I'm trying to learn how to create shellcode. I've followed several tutorials online and I still can't get it to work. I start by writing clean assembly x86 code to spawn a shell, extract the opcode, and place it into a C file.

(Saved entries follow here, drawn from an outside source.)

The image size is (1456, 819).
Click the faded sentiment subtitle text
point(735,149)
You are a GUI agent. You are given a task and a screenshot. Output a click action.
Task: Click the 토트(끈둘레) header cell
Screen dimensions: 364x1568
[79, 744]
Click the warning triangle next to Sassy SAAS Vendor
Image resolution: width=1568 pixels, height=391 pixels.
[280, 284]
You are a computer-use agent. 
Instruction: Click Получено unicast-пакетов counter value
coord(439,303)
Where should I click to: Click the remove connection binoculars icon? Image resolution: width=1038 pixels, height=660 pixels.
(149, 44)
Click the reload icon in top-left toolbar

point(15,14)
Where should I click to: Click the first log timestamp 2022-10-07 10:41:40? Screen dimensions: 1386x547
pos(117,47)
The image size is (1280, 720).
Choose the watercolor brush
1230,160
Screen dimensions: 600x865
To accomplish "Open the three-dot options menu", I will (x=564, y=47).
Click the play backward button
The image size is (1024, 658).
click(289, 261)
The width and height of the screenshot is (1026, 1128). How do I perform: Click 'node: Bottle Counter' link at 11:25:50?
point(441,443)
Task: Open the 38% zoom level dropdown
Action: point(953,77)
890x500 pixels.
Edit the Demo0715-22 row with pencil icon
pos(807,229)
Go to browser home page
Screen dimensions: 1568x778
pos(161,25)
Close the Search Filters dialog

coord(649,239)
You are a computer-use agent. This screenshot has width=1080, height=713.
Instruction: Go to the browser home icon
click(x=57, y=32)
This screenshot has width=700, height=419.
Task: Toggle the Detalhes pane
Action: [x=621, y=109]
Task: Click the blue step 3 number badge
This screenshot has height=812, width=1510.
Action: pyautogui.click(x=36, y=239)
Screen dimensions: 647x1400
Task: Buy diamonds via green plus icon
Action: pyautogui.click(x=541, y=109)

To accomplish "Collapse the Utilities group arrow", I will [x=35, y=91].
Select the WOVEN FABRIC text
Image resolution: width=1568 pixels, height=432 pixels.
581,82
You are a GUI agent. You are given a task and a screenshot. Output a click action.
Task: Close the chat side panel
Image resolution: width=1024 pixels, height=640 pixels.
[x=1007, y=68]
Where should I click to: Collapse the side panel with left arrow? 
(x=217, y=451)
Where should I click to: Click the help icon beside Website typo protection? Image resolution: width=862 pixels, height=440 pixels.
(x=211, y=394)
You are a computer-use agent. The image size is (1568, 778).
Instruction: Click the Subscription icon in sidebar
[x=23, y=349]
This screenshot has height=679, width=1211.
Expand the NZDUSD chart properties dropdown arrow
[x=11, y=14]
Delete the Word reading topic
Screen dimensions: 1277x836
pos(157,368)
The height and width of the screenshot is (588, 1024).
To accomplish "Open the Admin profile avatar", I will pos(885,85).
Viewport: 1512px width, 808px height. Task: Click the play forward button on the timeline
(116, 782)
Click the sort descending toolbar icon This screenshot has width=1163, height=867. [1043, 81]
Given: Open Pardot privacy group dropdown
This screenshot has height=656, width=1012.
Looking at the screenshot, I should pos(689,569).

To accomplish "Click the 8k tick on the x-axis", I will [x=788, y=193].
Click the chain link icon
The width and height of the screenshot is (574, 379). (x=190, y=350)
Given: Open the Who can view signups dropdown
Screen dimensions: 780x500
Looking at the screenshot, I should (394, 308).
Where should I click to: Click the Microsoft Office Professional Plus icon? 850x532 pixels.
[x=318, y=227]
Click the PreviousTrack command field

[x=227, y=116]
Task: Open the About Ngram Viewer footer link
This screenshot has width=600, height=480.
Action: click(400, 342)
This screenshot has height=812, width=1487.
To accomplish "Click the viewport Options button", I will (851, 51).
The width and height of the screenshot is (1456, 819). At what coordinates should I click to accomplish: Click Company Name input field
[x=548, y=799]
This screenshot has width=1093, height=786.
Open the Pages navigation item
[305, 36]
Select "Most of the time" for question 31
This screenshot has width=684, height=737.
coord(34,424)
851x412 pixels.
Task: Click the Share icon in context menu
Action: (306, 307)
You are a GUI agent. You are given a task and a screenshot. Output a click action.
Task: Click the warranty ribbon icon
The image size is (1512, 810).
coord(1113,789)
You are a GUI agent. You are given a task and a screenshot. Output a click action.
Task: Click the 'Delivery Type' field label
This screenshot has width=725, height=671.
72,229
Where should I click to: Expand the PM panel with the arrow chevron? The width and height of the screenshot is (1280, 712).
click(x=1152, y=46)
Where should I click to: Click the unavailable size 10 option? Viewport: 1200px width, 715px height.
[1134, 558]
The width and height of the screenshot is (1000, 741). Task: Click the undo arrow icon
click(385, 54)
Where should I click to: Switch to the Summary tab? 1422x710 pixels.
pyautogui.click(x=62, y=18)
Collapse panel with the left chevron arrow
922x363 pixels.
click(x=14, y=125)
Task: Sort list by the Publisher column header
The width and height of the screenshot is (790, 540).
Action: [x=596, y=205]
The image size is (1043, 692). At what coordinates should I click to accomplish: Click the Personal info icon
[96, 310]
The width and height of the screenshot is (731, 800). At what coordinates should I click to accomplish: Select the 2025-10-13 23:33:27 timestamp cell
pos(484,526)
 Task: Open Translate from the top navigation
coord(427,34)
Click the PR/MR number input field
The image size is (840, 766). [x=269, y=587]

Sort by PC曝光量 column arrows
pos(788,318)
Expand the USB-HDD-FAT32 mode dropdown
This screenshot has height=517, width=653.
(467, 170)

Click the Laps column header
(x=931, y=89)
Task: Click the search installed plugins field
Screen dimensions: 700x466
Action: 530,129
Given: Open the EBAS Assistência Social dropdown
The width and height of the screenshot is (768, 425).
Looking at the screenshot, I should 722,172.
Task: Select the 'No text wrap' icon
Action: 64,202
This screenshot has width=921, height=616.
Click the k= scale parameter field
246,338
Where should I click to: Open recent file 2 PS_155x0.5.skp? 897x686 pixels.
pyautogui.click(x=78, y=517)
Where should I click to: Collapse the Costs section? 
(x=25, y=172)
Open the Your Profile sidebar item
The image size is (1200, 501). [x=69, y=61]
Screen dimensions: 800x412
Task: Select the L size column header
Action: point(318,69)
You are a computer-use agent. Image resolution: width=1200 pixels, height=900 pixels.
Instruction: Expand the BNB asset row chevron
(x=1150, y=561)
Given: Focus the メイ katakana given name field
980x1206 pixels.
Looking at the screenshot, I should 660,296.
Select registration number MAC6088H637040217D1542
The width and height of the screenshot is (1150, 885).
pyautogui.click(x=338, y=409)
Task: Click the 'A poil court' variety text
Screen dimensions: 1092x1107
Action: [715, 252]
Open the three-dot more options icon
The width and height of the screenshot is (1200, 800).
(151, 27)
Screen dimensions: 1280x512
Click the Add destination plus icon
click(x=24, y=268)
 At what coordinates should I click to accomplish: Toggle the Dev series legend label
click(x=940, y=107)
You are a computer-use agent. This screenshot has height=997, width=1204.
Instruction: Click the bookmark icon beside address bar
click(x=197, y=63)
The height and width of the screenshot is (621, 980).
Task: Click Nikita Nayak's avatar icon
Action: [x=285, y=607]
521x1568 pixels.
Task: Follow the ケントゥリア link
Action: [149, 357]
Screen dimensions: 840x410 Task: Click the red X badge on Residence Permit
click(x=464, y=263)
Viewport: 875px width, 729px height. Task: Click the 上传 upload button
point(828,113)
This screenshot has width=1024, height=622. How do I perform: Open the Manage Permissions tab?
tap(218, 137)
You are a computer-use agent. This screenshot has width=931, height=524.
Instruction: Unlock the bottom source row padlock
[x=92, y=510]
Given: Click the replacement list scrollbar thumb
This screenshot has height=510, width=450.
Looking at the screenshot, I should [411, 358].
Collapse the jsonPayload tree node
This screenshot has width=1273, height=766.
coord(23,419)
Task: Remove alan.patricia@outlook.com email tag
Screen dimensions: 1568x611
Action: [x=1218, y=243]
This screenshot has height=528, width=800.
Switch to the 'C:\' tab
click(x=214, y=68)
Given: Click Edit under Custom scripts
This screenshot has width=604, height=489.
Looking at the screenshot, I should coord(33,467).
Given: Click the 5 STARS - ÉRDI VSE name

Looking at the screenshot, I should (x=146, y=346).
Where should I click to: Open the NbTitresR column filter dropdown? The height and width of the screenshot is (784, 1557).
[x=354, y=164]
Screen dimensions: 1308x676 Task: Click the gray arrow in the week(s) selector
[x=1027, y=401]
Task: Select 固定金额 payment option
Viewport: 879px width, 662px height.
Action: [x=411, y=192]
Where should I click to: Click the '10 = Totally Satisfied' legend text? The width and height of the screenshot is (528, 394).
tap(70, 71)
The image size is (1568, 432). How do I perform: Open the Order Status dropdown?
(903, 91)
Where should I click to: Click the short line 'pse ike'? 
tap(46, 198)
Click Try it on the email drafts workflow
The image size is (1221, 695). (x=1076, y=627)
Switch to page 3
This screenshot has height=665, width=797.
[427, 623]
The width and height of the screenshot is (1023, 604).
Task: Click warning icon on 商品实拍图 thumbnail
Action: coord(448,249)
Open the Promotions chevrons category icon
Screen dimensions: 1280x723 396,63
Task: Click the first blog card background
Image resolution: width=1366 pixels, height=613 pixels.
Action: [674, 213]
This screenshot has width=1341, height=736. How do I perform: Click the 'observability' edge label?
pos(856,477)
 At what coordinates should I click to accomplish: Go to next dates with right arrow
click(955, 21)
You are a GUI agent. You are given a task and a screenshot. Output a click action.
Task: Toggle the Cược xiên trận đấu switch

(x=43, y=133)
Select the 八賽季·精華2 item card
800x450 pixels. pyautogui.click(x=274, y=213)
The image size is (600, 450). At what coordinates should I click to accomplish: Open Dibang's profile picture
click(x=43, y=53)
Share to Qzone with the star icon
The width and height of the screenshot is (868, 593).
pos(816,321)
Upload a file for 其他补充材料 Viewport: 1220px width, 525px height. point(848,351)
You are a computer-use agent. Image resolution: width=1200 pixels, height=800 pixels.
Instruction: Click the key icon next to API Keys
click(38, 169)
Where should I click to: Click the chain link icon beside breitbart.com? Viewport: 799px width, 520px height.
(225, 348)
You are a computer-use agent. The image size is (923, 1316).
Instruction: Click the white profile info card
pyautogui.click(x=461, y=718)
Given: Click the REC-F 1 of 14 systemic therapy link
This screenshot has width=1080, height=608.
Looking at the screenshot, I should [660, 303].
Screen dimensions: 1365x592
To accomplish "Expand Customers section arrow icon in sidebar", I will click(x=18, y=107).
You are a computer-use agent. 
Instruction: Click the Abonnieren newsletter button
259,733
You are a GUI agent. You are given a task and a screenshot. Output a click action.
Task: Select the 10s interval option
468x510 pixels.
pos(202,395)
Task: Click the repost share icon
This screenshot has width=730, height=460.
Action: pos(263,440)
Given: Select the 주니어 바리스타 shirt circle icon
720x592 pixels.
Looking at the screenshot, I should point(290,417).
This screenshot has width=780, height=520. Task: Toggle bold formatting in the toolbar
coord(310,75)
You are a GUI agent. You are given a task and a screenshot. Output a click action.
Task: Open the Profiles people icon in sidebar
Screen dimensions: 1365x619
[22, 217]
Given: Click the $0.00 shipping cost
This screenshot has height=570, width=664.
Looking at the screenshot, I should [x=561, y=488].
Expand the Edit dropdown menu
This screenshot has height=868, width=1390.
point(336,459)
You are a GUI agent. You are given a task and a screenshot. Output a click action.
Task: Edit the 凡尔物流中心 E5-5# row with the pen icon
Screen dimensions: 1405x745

This is the assembly code:
;nasm -f elf64 test.nasm; ld test.o -o test
section .text
global _start
_start:
xor rax, rax
push rax
mov rax, 0x68732f6e69622f2f
push rax
mov rdi, rsp
xor rsi, rsi
xor rdx, rdx
xor rax, rax
mov al, 0x3b ; execve()
syscall
The objdump of the object file:
$ objdump -D -M intel test.o
test.o: file format elf64-x86-64
Disassembly of section .text:
0000000000000000 <_start>:
0: 48 31 c0 xor rax,rax
3: 50 push rax
4: 48 b8 2f 2f 62 69 6e movabs rax,0x68732f6e69622f2f
b: 2f 73 68
e: 50 push rax
f: 48 89 e7 mov rdi,rsp
12: 48 31 f6 xor rsi,rsi
15: 48 31 d2 xor rdx,rdx
18: 48 31 c0 xor rax,rax
1b: b0 3b mov al,0x3b
1d: 0f 05 syscall
And the C file with extracted opcode:
#include <stdio.h>
#include <string.h>
unsigned char code[] =
"\x48\x31\xc0\x50\x48\xb8\x2f\x2f"
"\x62\x69\x6e\x2f\x73\x68\x50\x48"
"\x89\xe7\x48\x31\xf6\x48\x31\xd2"
"\x48\x31\xc0\xb0\x3b\x0f\x0";
void main() {
printf(" shell length: %d\n", (int)strlen(code));
int (*ret) () = (int(*) ()) code;
ret();
}
//gcc -fno-stack-protector -z execstack test.c -o test2
After compiling and executing, I get a segmentation fault:
./test2
shell length: 30
zsh: segmentation fault ./test2
How do I get this to work? Every tutorial implies the shellcode just works at this point. Now I'm wondering if it's a hardware/software issue. I'm running this on a Kali VM on VirtualBox:
NASM version is 2.16.01. GCC version is 12.2.0.